Saudi petrochemical giant SABIC plans to enter the U.S. shale natural gas market this year and is "in talks with a few big names in the U.S.," said CEO Mohamed al-Mady. "We expect to enter the market sometime this year," al-Mady said. The company's investments are unlikely to be large initially, he noted.
The Upper Ohio Valley will definitely secure an ethane cracker as natural gas fields in the Utica and Marcellus shale regions make the area attractive for a petrochemical facility, said Don Rigby, executive director of the Regional Economic Development Partnership. "The amount of ethane coming out of these wells will eventually lead someone to build a cracker," Rigby said. "On a regular basis, there is someone in here looking," he added.

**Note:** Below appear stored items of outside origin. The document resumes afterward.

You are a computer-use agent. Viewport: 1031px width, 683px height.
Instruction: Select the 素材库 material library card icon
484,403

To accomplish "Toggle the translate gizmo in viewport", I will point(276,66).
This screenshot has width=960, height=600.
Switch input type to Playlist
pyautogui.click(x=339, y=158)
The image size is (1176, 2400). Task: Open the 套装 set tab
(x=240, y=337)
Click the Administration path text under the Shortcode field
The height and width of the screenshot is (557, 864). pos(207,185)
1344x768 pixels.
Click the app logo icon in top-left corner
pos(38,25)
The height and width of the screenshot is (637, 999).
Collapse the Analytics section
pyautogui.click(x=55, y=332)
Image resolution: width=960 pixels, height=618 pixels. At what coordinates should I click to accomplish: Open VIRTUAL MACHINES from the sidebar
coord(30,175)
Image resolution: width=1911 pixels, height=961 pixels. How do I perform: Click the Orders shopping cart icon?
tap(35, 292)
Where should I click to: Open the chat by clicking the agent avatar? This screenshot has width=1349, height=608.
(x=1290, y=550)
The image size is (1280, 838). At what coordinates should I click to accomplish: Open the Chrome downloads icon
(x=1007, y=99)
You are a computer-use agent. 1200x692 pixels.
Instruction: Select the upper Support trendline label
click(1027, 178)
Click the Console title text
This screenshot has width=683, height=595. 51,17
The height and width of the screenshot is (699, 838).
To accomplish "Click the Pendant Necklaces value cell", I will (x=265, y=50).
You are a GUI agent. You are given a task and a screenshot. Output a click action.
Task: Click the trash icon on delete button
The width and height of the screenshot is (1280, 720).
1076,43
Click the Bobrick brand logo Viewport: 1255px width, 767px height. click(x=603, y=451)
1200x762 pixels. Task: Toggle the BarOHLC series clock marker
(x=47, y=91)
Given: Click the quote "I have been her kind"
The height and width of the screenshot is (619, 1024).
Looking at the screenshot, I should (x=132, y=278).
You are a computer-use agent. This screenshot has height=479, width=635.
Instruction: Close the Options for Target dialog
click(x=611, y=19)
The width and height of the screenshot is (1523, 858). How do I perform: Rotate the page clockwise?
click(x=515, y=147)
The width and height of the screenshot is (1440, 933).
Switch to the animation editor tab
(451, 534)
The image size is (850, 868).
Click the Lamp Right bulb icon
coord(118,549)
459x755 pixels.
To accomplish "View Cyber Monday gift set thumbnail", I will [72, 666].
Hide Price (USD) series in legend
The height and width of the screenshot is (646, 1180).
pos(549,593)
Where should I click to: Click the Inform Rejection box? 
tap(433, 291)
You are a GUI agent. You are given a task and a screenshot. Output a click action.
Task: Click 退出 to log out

Sabic is set to decide by the end of next year whether to invest in a U.S. cracker facility, said company CEO and Vice Chairman Mohamed Al-Mady. "We are studying different opportunities in the United States with a few companies and different sites based on shale gas. It takes time, of course," Al-Mady said. "But [we] cannot announce something [yet]. ... I am sure once we are together with our future partners, this will be announced. But now it is only at discussion stage," he added.
SABIC and ExxonMobil are evaluating the possibility of a synthetic rubber plant in Saudi Arabia. "The decision will be made in July, the tenders are out but it doesn't mean that the project is on. If the prices of bids are high, we won't proceed," said SABIC CEO and Vice Chairman Mohamed Al-Mady.